I enjoy the clever way in which "Cleveland Clothing Company" is worked into the curvature of the clouds on the picture side. The fable, not in Perry, is frequent in later editions as "The Boys and the Frogs." Here is James' version: "A TROOP of Boys were playing at the edge of a pond, when, perceiving a number of Frogs in the water, they began to pelt at them with stones.

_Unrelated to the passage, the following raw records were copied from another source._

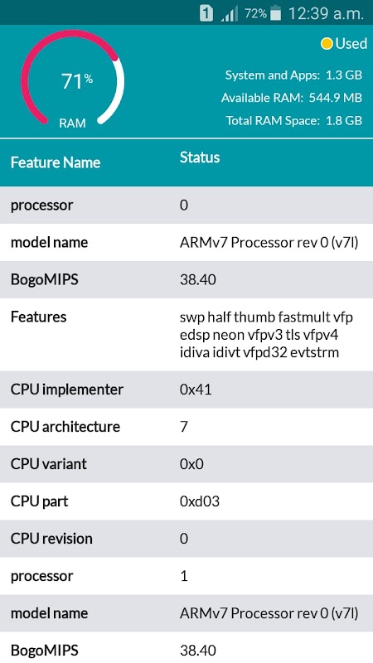Tap the System and Apps 1.3 GB line
The width and height of the screenshot is (373, 663).
tap(293, 75)
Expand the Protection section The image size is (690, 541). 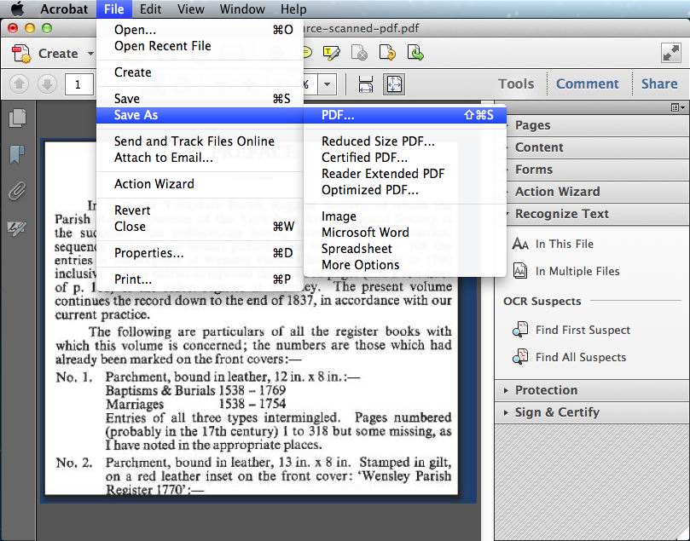[507, 390]
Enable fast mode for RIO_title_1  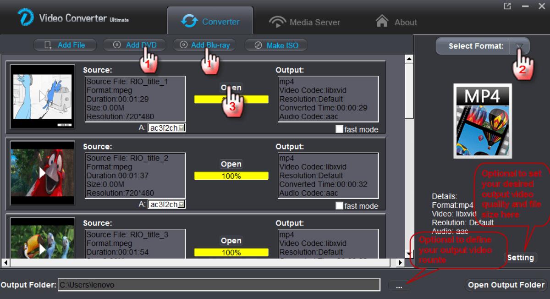coord(339,129)
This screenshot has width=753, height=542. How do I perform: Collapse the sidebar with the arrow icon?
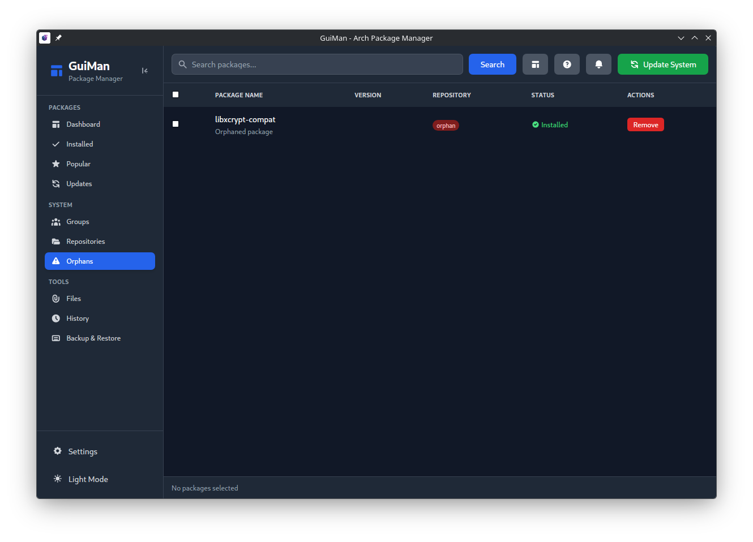tap(145, 71)
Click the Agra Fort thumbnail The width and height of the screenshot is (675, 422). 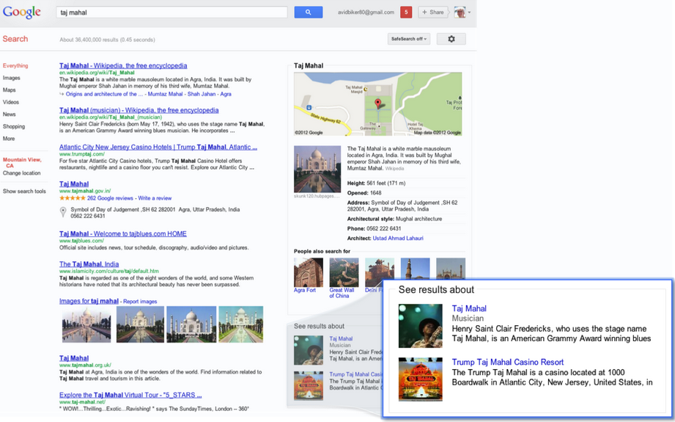pyautogui.click(x=308, y=272)
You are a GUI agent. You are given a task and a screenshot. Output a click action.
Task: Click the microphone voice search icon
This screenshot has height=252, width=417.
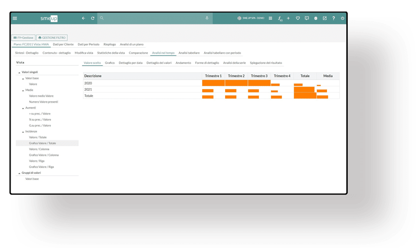click(207, 18)
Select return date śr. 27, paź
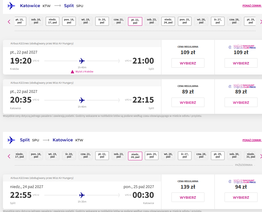 coord(185,156)
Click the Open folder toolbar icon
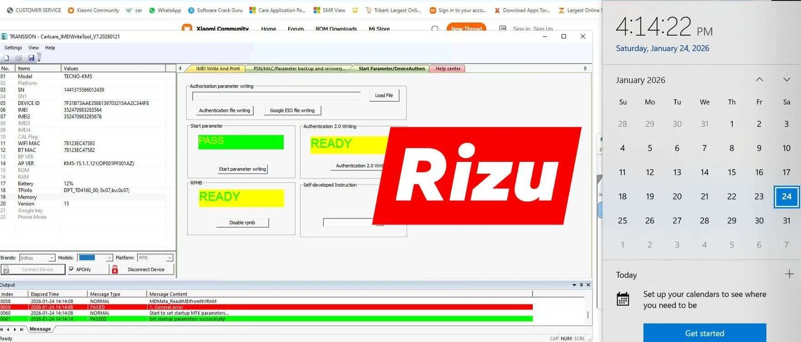801x342 pixels. click(x=19, y=58)
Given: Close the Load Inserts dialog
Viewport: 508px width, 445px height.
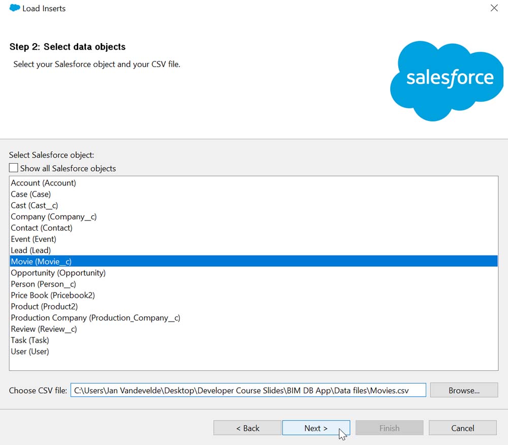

They had already killed many of the poor creatures, when one more hardy than the rest putting his head above the water, cried out to them: 'Stop your cruel sport, my lads; consider, what is Play to you is Death to us.'"

1930? Chromo trade card of GGE.  "Fables de La Fontaine.  La poule aux oeufs d'or."  €4.50 from Helene Baumer, Epinay sur Seine, France, through Ebay, June, '20.

This is one of those trade cards with lovely coloring and energetic action, here sadly that of killing the hen.  There is nothing I can find on this card to identify who printed it or when.

 

 

 

1960?  Colored fable card advertising "Collection Biscottes Clément" and presenting "The Coach and the Fly" by Jean Mercier.  $3.36 from Jeannick Brisson, Baignes Sainte Radegonde, France, through Ebay, May, '20. 

I recognized this image immediately.  It was done by Jean Mercier and appeared on menus for Compagnie General Transatlantique.  In fact, that menu appeared in the Joslyn Museum exhibit of this collection in 2018.  Its most unusual feature is the oversized fly apparently sitting on the paper.  The fly is so insignificant, despite his own ideas of his accomplishment, that he does not appear otherwise in the image.  One is tempted to whisk him away in order to look at the picture!  The printer's name ends in something like "ugges" in Paris and Nantes.  In an earlier existence this card lost that bit of its printer's name.  The title and text of the fable make up the verso of the card.